This rapid review provides an assessment of the contemporary health impacts arising from the household (indoor) and ambient (outdoor) air pollution exposure in low income (LIC) and lower-middle-income countries (LMICs), with a specific focus upon children aged under 5 years. The review synthesises findings of key systematic reviews, as well as international and national reports, supported by relevant case studies and illustrative data from primary epidemiological studies. It is not intended to be exhaustive but intends to highlight key areas of scientific knowledge and to identify notable gaps in the evidence base.
Key Findings:
- Air pollution is recognised as the largest global environmental risk to health contributing to an estimated 7 million premature deaths worldwide each year (WHO, 2018). Globally, an estimated 93% of children live in environments where outdoor air pollution levels exceed World Health Organisation health-based air quality limit values, and more than one in four deaths of children aged under 5 years is directly or indirectly related to environmental risks (WHO, 2018).
- The WHO estimates that urban air pollution levels increased by 8% from 2008-13 and 97% of cities in LICs and LMICs with over 100,000 inhabitants exceed WHO air quality guidelines; thereby contributing to global health inequity (WHO, 2018). The evidence suggests that the early years are also the best time to invest in a child’s health, through action to improve their environment and reduce pollutant exposure (UN, 2017).
- Although overall levels of air pollution have declined in High-Income Countries (HICs) over the past 25 years, they have continued to increase in LIC and LMIC settings, notably the African, South-East Asia, Eastern Mediterranean and Western Pacific regions (WHO, 2018a). These contexts present the dual contemporary public health challenge of exposure to hazardous levels of both ambient and household air pollution, as a consequence of rapid industrialisation, urbanisation and ongoing reliance upon solid biomass fuels for basic domestic energy needs.
- Actions taken to reduce exposure to air pollution, particularly among children who are among the most vulnerable, also offers an opportunity to reduce health, social and gender inequalities and therefore improve lifelong health, wellbeing and economic productivity (RCP, 2016). Reducing air pollution can also mitigate harmful climate change impacts as many air pollutants are atmospheric warming agents (IPCC, 2018).
- Quantifying the association between pollutant exposure and distribution of specific disease outcomes, provides the best available information for policymakers and facilitates public communication concerning air pollution risks. However, there exists a paucity of high quality, large scale epidemiological studies conducted in LIC and LMIC contexts, resulting in gaps in our current knowledge (Gall et al., 2013; Sun and Zhang, 2018).

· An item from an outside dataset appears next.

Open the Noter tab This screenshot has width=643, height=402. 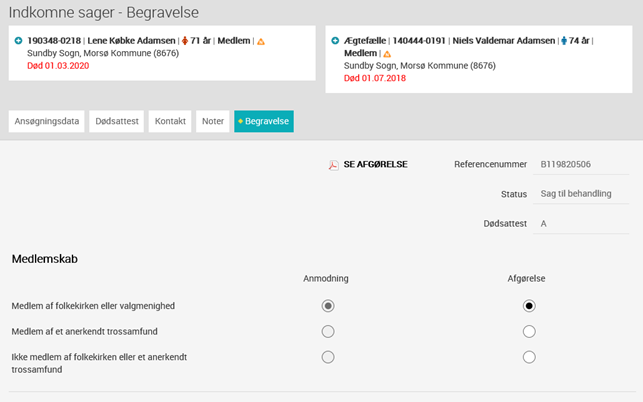click(213, 121)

- Specific challenges include the availability of vital statistics, access to health information management systems, inconsistency in clinical coding practices and limited public health research infrastructure.

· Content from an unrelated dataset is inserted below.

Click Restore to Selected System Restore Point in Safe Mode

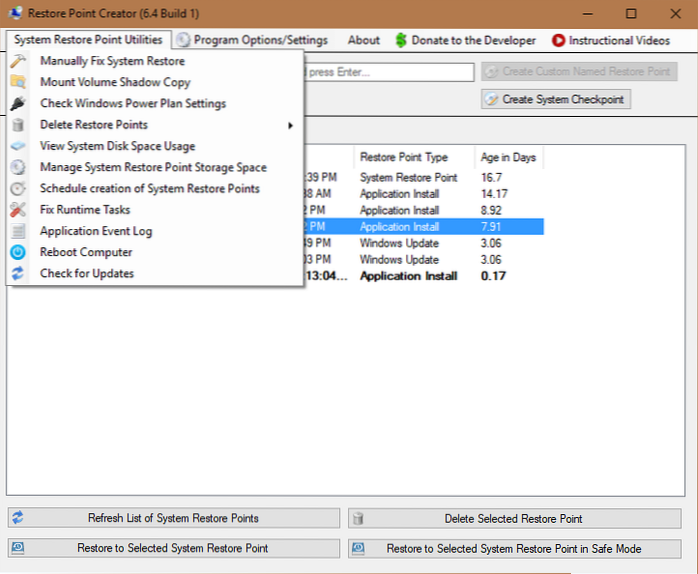tap(513, 548)
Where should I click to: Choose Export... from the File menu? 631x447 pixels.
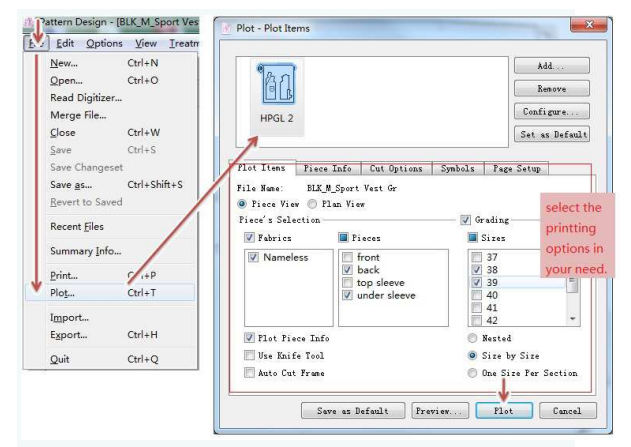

- Globally, using available health and demographic data sources it has been estimated that among children aged under 5 years in 2016 air pollution was responsible for 543,000 deaths, including 403,000 deaths from Acute Respiratory Lung Infections (ARLIs) and 37 million total Disability-Adjusted Life Years (DALYs) (WHO, 2018b). This reflects 9% of the total deaths arising from air pollution worldwide concentrated among LICs and LMICs in sub-Saharan Africa, south and south-east Asia and the western pacific regions.